The Jacaranda City
During the months of October and November, Pretoria is transformed into a glowing purple mass - the Jacaranda trees are in bloom! Jacarandas line the streets and dot the parks and gardens throughout the city and carpet their floors with their bee-attracting blossoms.
It is estimated that there are between 40 000 and 70 000 Jacaranda trees in Pretoria - nicknamed the Jacaranda City - which choreograph their spectacular show over an eight week period in late spring each year. There are also almost 100 rare white Jacarandas that can be found in Herbert Baker Street in Groenkloof.
Jacarandas are indigenous to South America, but their history in South Africa starts as early as the 1880s when they were imported from Argentina. In 1888 two trees were planted in a school in Arcadia. Their popularity as a street tree soon took off and they now line many kilometres of streets throughout Pretoria.
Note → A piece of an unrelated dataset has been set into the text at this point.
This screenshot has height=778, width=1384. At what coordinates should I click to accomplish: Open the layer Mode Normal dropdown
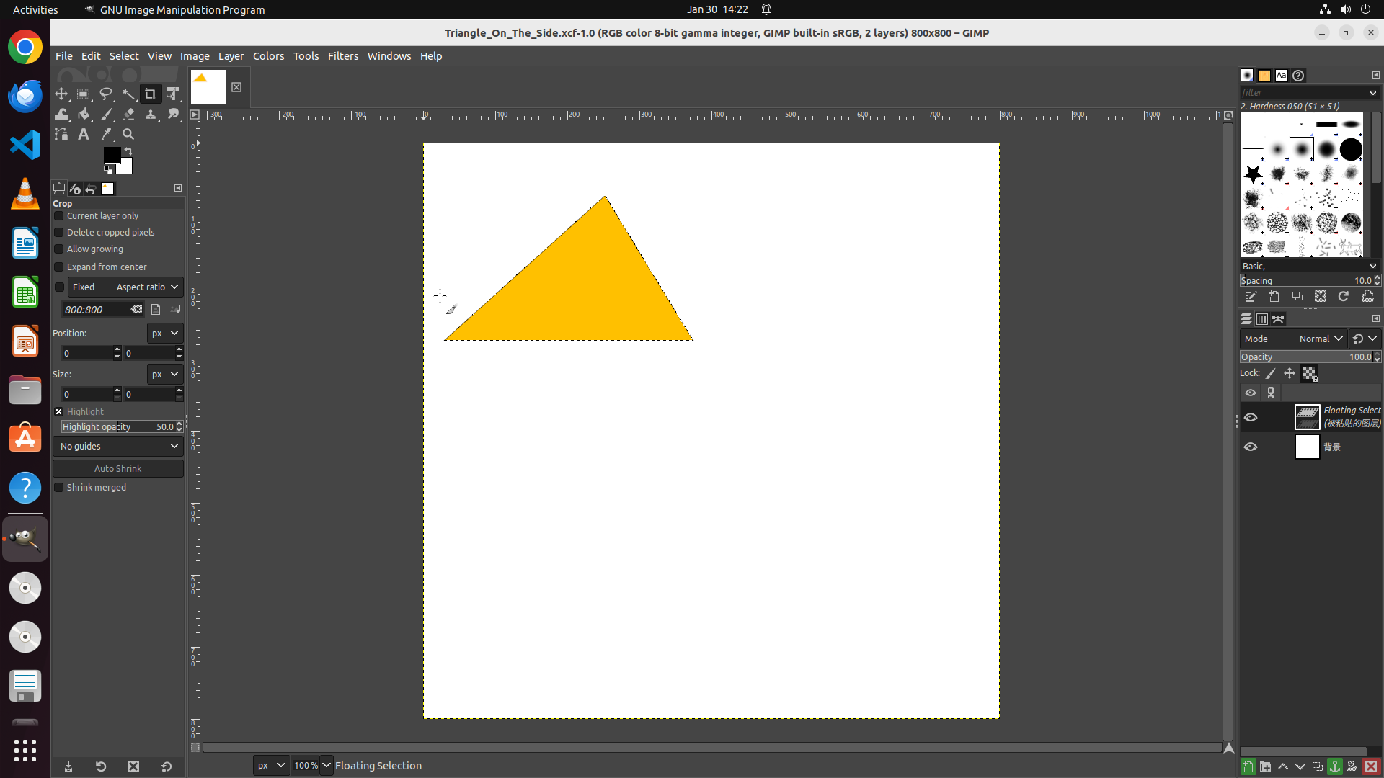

Jacarandas have become such a large part of Pretoria's culture, that a local radio station has even been named Jacaranda FM. There is also a legend among University of Pretoria students that if a Jacaranda blossom lands on your head, you will pass all your year-end exams.
Sadly, since the Jacaranda tree is exotic, it is considered to be an invader plant, therefore no new trees are allowed to be planted. Recently laws were passed that allow existing trees to be kept, but they may not be replaced when they die.